Most GRC programmes start out with an eager sponsor in a random business unit with a healthy mix of anxiety and a can-do attitude – anxious enough to realise something is probably wrong without being sure what it is, yet industrious enough to hunt it down. A rare combination, but effective at getting things moving. Alternatively, if a manager is instructed to conduct a risk assessment, they choose whoever seems least busy at the time.

The problem here is that neither of these two scenarios will lead to a good GRC programme. Maybe at a localised level a business unit will perform better as a result, but the overall company is unlikely to benefit. The biggest problem with GRC is that most company leaders – to whom budgets are submitted for approval – do not care deeply and passionately about it.

Instead, companies want to make widgets, sell services, invent things that are voguish and on-trend, and make their stock prices shoot through the roof. These are exciting and creative things to do. On occasion, they’ll diversify and emphasise their appreciation of employees, the environment, and introduce novelties such as ‘Hawaiian shirt day’. But deep down, where no one likes to confront awkward truths, those are merely ways of ensuring they can keep doing the fun stuff without being accused of just existing to make money – as if that’s a dirty and ignoble purpose.

At its worst, GRC is Hawaiian shirt day – it’s not sexy, it isn’t much fun, it’s inflicted on you and everyone has to pretend to like it. Admittedly, nobody ever started a company with the dream of filling out Comprehensive Capital Analysis and Review forms, Securities and Exchange Commission filings or Sarbanes‑Oxley Act section 302 certifications. Nobody ever said: “When I deposit that first cheque from a client, I’m calling my auditor.”

So, where does that dismal reality leave GRC professionals? The problem with GRC is not that it’s a worthless pursuit – it’s that people simply don’t know why they should care or be passionate about it.

Making the case for GRC

At some point, reality will intrude and the people making widgets, selling services and inventing cool new things will run into trouble. Without an effective GRC programme, the fun will come to a halt.

An effective GRC programme will identify where the trouble is coming from, whether anyone has investigated, why or why not. It will help you assess the potential impact on your company and ensure you are adequately prepared. You’ll know what to do if you run into difficulty, how to manage it and how to avoid it in the future. And you’ll be able to classify the problem – be it under the Financial Industry Regulatory Authority, General Data Protection Regulation or something else – ensuring you stay on top of your obligations. 

Best of all, an effective GRC programme will leave you free to do the fun stuff.

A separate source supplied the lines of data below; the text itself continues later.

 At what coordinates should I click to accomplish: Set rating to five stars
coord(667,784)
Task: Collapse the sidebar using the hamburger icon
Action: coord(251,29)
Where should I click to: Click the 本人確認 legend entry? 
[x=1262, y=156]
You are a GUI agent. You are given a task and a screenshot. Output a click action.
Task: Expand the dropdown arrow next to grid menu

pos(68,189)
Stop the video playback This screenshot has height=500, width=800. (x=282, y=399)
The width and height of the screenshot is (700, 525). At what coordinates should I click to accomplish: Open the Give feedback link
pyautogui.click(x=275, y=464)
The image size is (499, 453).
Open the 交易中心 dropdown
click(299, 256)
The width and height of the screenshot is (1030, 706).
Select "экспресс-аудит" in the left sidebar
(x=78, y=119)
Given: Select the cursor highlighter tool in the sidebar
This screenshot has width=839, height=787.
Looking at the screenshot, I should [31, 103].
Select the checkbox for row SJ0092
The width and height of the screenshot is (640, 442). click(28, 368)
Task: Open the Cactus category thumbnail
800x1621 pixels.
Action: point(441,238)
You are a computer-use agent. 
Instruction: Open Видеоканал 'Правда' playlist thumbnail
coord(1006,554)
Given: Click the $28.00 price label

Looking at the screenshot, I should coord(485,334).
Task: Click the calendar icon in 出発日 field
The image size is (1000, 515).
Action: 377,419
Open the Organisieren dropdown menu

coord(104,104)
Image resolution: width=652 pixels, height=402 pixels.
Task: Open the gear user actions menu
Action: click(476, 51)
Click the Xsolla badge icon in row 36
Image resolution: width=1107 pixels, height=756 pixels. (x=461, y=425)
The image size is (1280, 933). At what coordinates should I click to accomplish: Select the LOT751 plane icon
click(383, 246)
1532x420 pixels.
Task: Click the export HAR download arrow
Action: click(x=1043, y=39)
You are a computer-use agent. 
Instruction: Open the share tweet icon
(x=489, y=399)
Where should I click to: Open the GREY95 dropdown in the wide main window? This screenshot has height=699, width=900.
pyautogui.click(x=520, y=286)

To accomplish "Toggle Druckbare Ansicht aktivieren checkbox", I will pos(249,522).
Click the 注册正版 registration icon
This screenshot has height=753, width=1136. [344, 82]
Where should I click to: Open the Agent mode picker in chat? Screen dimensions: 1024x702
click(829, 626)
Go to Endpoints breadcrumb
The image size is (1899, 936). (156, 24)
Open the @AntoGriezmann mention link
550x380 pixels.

Get support at board and C‑suite level. Push that support through your three lines of defence and into your internal and external messaging.

The message that everyone – from the chairman to temporary staff – should know is that ‘We make every decision about our widgets, services, inventions, employees, customers and the environment using a GRC lens because we care about those things and want to do them right.’ 

Make the problem with GRC disappear. Make it something your company cares about deeply and passionately at every level.